Ed Templeton, Jeff Grosso, and Tony Hawk all come from generations where selling out was an ongoing dialogue in the skateboarding community. Along with their peers, they experienced the ups and downs of skateboarding’s popularity and saw the effects of what kind of people entered the picture when there was money to be made, and who left when that door closed. Witnessing the rise and fall of the skateboarding industry and remaining for its resurgence bolstered loyalty amongst skateboarders and, coupled with mainstream society’s general distaste and misunderstanding of skateboarding, created a wariness to outside influence.
Hawk is obviously no stranger to corporate sponsorships. In the late ’90s and early aughts, there was Got Milk?, Apple, his own video game franchise, and even Club Med. Early on, however, Hawk got burned repeatedly due to his young age and lack of business experience and morals, which is why he did so much better in the ’90s in terms of handling himself professionally with corporate suitors.
“I think what happened was the whole attitude of selling out, or almost the concept of selling out came from the ’90s with bands,” Hawk told me. “Nirvana was this underground, cool punk band and then suddenly they’re huge, so they sold out.
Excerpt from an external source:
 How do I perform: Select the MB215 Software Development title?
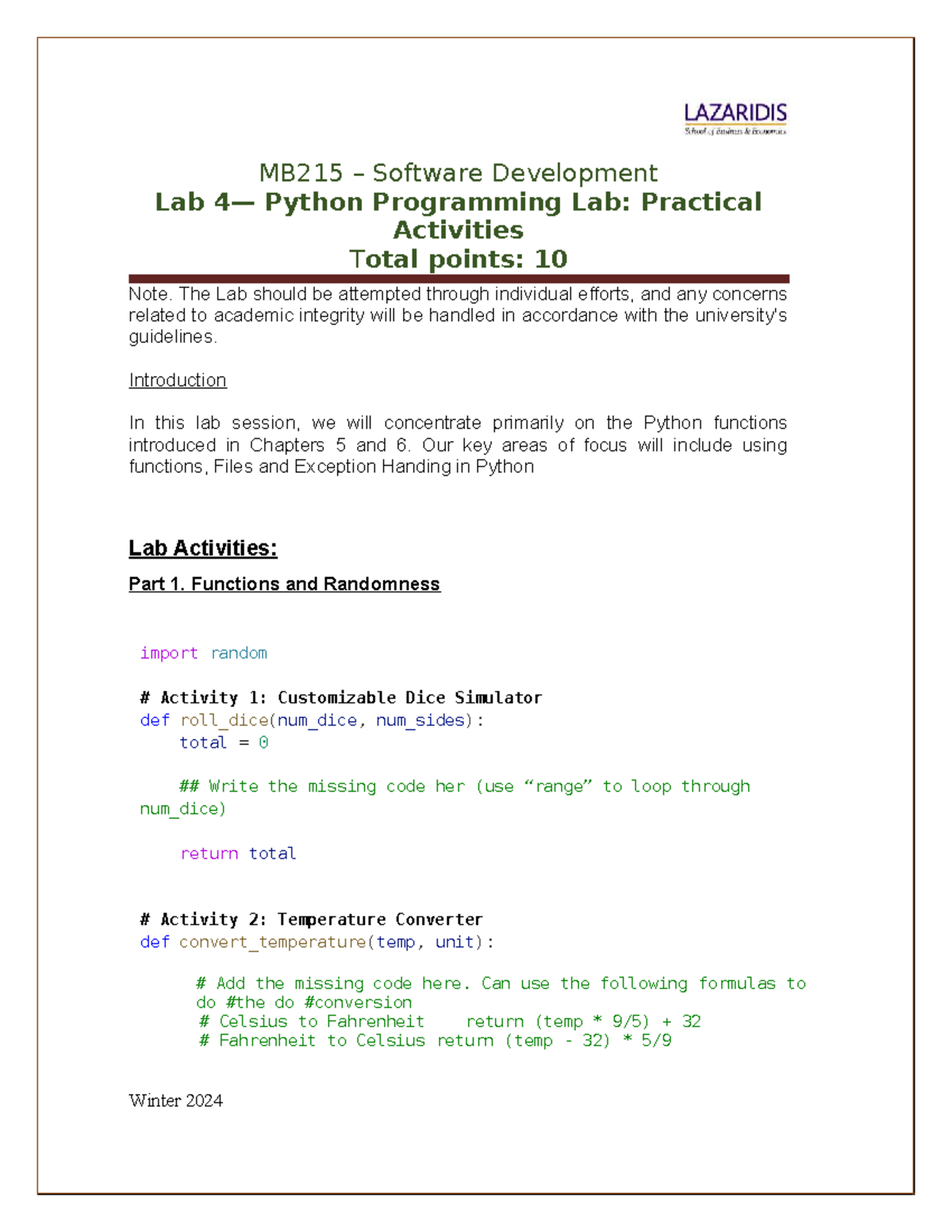tap(459, 172)
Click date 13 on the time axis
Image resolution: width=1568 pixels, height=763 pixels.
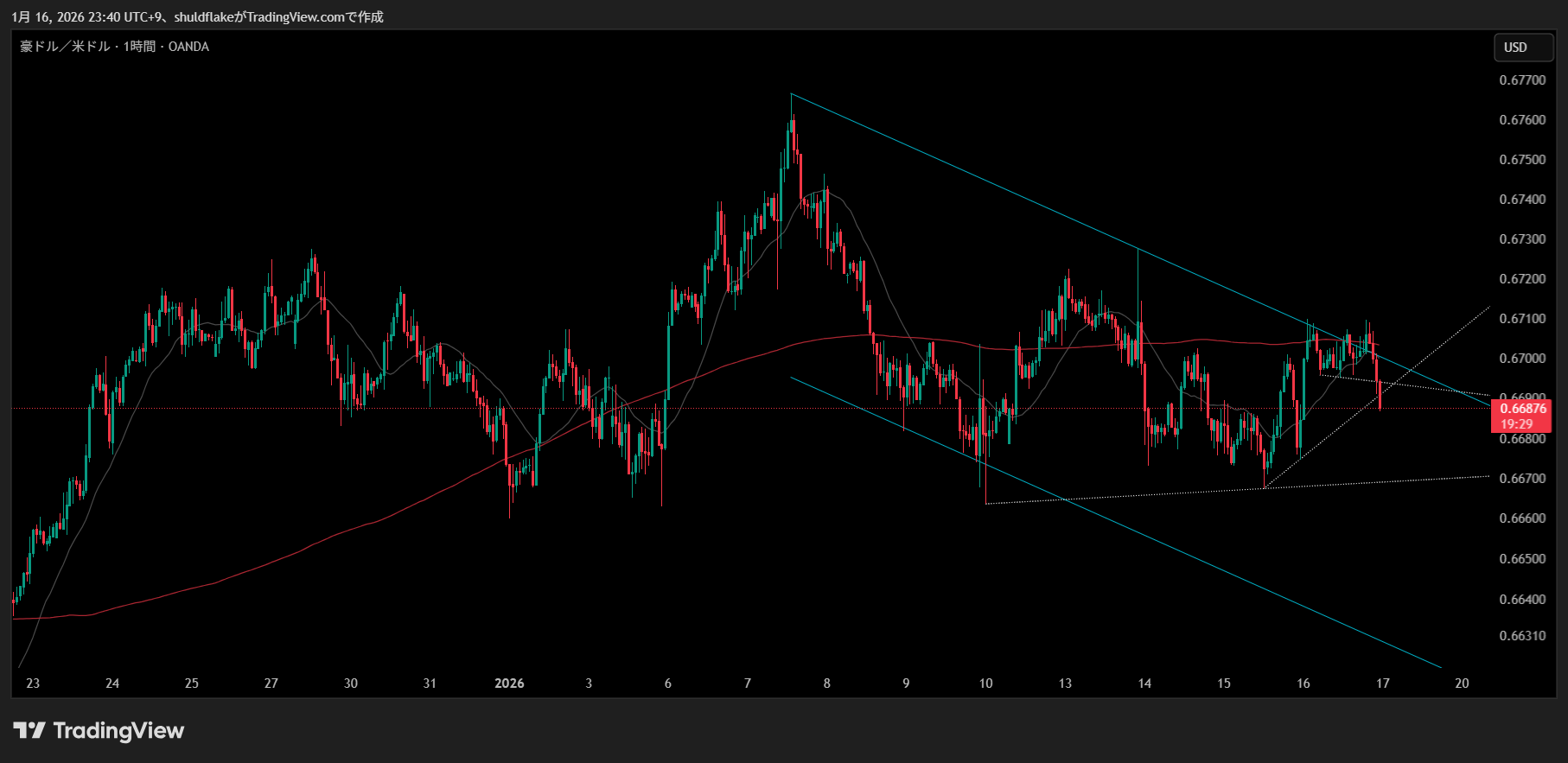1065,684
Yeah, the arenas are selling out, but the music is the same. I think that’s when that attitude really came into play.” Yes, Hawk made his fair share, and maybe a little more, but there was a distinct trickle down that afforded a lot of opportunities to a lot of other people outside his inner circle. He’s put a lot of his money back into skateboarding.
Jeff Grosso argues that the concept of selling out in skateboarding goes back as far as the Dogtown days, long before Hawk’s timeline. This would make sense given that that group is largely responsible for creating the primordial identity of modern skateboarding. In Grosso’s speculating words, “I’m sure people cried wolf in the ’70s. Jay Adams was still alive and it’s pretty well documented that he wasn’t stoked on what was happening to him and all his friends. They all wanted to ride for Dogtown, yadda yadda yadda… and then they all blew apart and went other places. But that’s a little before my time.”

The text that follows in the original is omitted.